Please find how many lines of the data contain the string "will", and respond with that number only.

═══ The input

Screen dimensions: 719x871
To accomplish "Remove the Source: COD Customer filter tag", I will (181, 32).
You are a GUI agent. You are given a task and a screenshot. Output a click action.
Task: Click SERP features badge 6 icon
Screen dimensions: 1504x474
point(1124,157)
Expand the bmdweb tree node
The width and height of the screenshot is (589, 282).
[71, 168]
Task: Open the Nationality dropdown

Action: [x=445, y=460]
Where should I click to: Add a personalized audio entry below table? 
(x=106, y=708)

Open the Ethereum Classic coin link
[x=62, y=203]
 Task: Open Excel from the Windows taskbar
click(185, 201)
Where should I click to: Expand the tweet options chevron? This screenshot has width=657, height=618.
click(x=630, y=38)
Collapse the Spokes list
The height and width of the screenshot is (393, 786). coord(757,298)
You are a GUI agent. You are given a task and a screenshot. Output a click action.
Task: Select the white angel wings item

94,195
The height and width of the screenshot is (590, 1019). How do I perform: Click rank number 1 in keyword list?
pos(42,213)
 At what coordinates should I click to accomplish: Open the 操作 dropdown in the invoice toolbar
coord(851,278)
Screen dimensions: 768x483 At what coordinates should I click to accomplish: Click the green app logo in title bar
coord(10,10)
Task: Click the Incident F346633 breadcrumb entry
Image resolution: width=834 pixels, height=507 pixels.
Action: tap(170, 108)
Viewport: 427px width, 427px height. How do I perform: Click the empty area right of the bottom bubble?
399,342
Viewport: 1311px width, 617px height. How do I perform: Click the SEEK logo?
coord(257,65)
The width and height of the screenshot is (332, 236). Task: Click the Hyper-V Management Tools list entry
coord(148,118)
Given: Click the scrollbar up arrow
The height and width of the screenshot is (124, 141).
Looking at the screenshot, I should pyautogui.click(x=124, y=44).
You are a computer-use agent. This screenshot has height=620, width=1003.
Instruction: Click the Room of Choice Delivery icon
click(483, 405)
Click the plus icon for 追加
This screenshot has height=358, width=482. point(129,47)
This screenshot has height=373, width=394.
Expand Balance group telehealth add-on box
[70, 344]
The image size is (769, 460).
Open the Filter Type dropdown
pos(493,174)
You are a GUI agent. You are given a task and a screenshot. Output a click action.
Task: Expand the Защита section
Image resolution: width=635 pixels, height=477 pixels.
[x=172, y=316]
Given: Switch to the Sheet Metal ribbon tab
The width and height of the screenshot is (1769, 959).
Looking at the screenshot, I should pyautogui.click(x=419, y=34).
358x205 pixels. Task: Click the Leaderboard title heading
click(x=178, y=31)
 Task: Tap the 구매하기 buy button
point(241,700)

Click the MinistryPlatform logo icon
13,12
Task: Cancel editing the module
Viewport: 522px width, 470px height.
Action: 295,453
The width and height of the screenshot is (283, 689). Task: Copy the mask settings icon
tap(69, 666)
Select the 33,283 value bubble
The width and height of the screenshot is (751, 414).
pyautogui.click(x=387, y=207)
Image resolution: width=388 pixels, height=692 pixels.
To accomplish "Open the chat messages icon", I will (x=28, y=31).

══════

Result of this exercise
2